We rarely put it in those words exactly, but what about these?
God wants you to forgive.
You just need to let go of your anger.
You're reacting emotionally.

Everyone is making too big a deal out of this.
Talking about this issue only perpetuates disunity.
We should save our energy for something that really matters.

These conversation killers look less like grace than legalism, dictating to hurting and marginalized people the "proper" way to react to a pain that we ourselves have not tried to understand.




MAKING ALL THINGS NEW

We worship a God who makes all things new and raises the dead even now.

The love of Christ is no fuzzy sentiment. It encompasses the humility of the cross and the power of resurrection, and it resembles neither cheap grace nor false unity.

Grace comes alongside to listen. She sits with the stories of the wounded, offering presence and prayer over easy answers and presumptuous advice.

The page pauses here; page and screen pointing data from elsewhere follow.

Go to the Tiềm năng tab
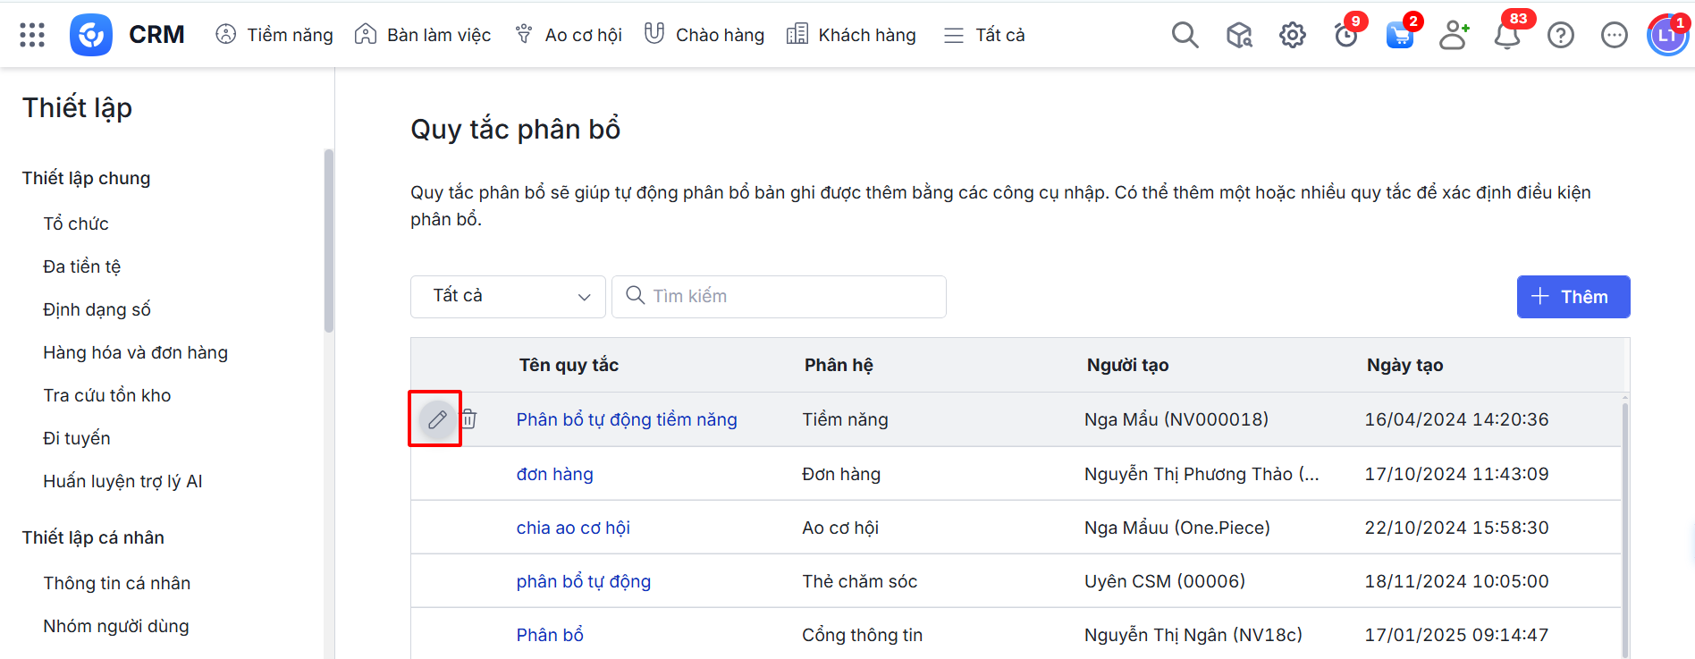This screenshot has width=1695, height=659. (274, 35)
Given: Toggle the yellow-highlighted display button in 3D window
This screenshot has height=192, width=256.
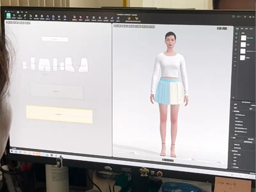Looking at the screenshot, I should (146, 26).
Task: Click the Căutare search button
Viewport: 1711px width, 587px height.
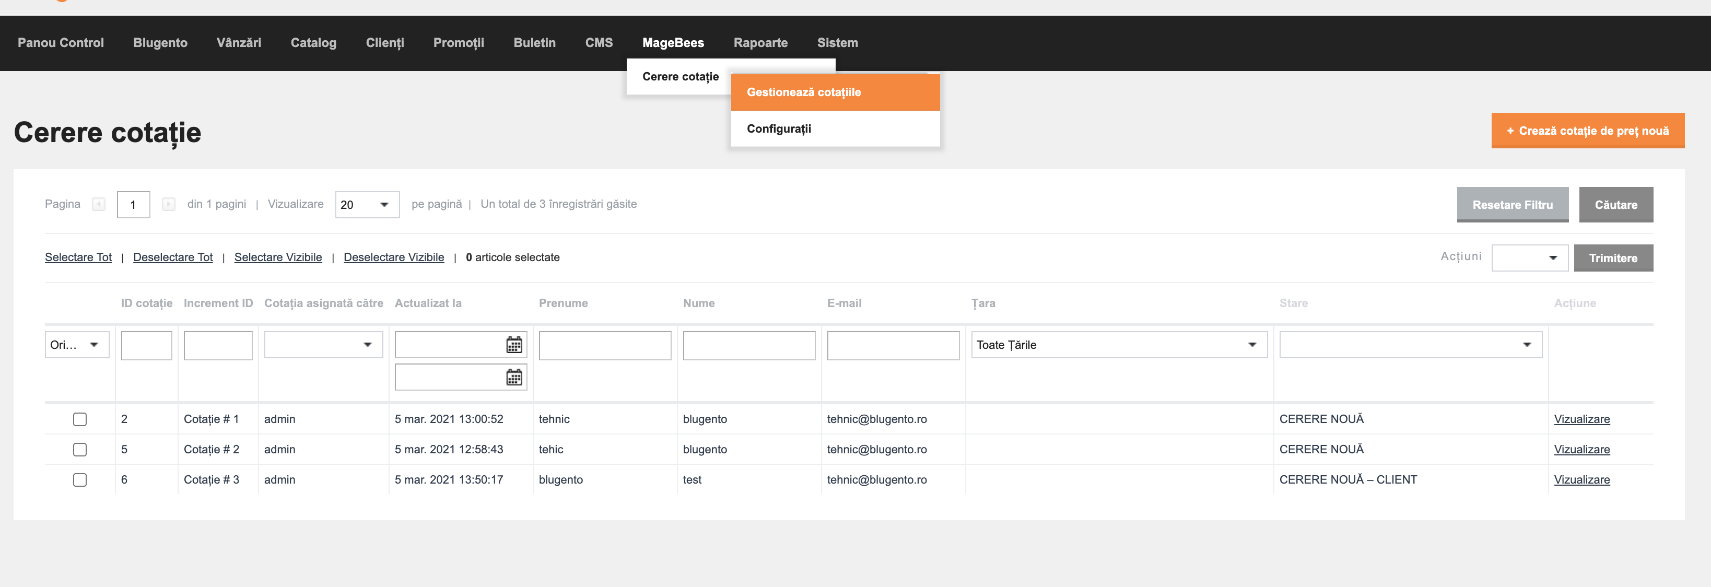Action: [1615, 205]
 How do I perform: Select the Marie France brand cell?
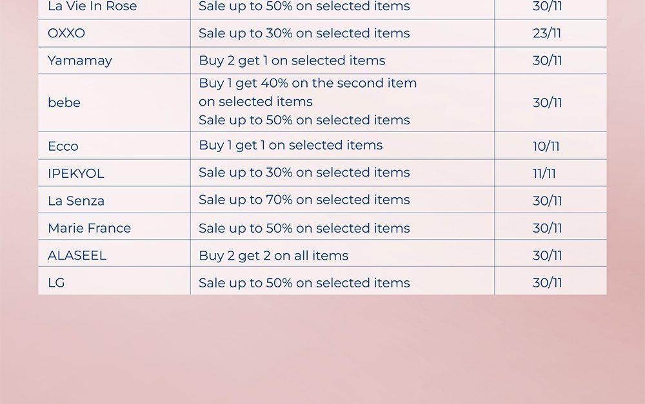tap(89, 228)
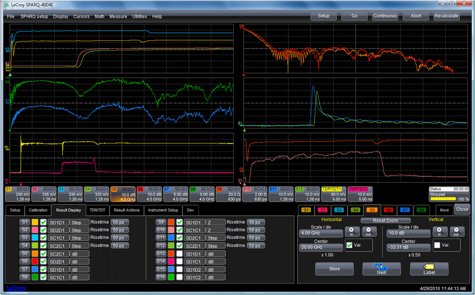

Without forcing deadlines, grace welcomes the difficult work of reconciliation. Jesus went to the cross and back for ours, and we'll wrestle together before we see it birthed among us. Grace is not the gospel of "Play nice!" but a light that guides us through conflict, together.

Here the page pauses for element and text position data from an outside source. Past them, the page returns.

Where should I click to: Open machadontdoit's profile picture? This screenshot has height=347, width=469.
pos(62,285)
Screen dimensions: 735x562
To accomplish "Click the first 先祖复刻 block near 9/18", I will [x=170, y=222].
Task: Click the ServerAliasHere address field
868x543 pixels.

Privileged and powerful, weak and wounded. To transform one is to change us all, and grace looks like accountability and boundaries as much as forgiveness and reconciliation.

What might happen if we expected grace to change us first?

My heart. Not hers.

My sin. Not his.

My reaction. Not theirs.

Healing begins with us, in repentance and listening. In carrying one another’s burdens and laying down power and privilege on the altar of grace.

Your attitude should be the same as that of Christ Jesus:

Who, being in very nature God, 
    did not consider equality with God something to be grasped,
but made himself nothing, 
    taking the very nature of a servant, 
    being made in human likeness. 
And being found in appearance as a man,
    he humbled himself
    and became obedient to death 
        
even death on a cross! 
Therefore God exalted him to the highest place
    and gave him the name that is above every name, 
that at the name of Jesus every knee should bow, 
    in heaven and on earth and under the earth, 
and every tongue confess that Jesus Christ is Lord, 
    to the glory of God the Father. (Philippians 2:5-11)

Love serves and sacrifices. Grace surrenders advantage, levels hierarchy, and lifts the humble, not striving to fix or police pain from a comfortable distance but sitting together in its midst.

It is for freedom that Christ sets us free. Love resurrects the abused and abuser without favoring the wounder over the wounded.

Love always protects, and it binds up broken hearts first.

  • Do you think that privilege plays a role in who receives grace?
  • The Outrage Machine gets ugly fast. How can we navigate a way between opting out and throwing mud? How do you discern when to dig in and when to let it go?
  • Finish this sentence: "Grace looks like..." When have you experienced it?